No, the perpetrator this time was the old heads at the NCAA, who really need to take a hard look at what communities care about women's basketball (programs such as Connecticut, Tennessee, Iowa State, Oklahoma and, recently, Maryland) and who doesn't (Raleigh and any other city that doesn't have a team in the tournament).

They need to stop the illusion of this ridiculous pod system that's supposed to encourage parity, whereby Stanford can play in nearby Berkeley and U-Conn. doesn't have to travel any farther than Trenton, N.J., during the tournament to earn a trip to the Final Four while a top-seeded Duke team has to play ninth-seeded Michigan State in East Lansing, where it got beat, and a top-seeded Maryland team showcases two of the nation's most polished and poised players, Coleman and Kristi Toliver, before two sections of its own fans.

Give up the illusion of competitive balance.
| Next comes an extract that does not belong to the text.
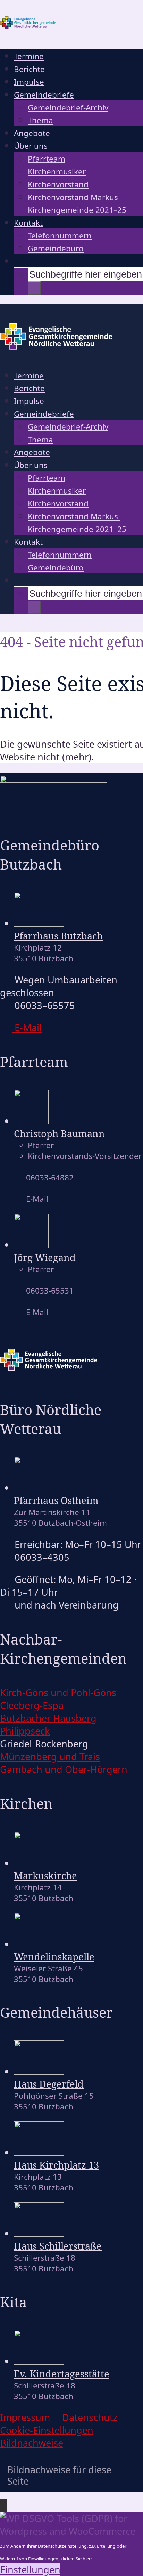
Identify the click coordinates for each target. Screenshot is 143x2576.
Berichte (29, 69)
Until the Final Four, award home court to the tournament's top seeds the first two rounds and give them the regionals to boot. Give back to the programs who carry the sport, rotating the Final Four to the towns and teams that have demonstrated they will buy tickets to see a spectacle that doesn't just involve their own players.

This means places such as Knoxville, Tenn., and Storrs, Conn., still the top two programs in attendance, which combined to draw almost 400,000 this past season, and also sites such as Lubbock, Tex., and College Park, which drew nearly 8,700 people per game last year.

Stop trying to convert a huge section of people who don't care now and never will.

In 1984, Cheryl Miller, the first great player of the game's modern era, led Southern Cal to its second straight national championship on a team that included the McGee twins, Pam and Paula, and a young Cynthia Cooper. Miller and that team boosted attendance to unprecedented levels. When you start from nothing, of course, those levels don't exactly make you drop your jaw.

The paid attendance at the NCAA championship game in Los Angeles that year against Pat Summitt's Tennessee program was 5,365.

Twenty-five years ago, the NCAA was thrilled to have 5,000 people for a championship. So in that context, 3,000 for a regional semifinal might not sound so bad, especially when you consider that it's only in the last few years that women's championships are decided by players making shots, instead of missing them. And that women's basketball has been an Olympic sport only since 1976.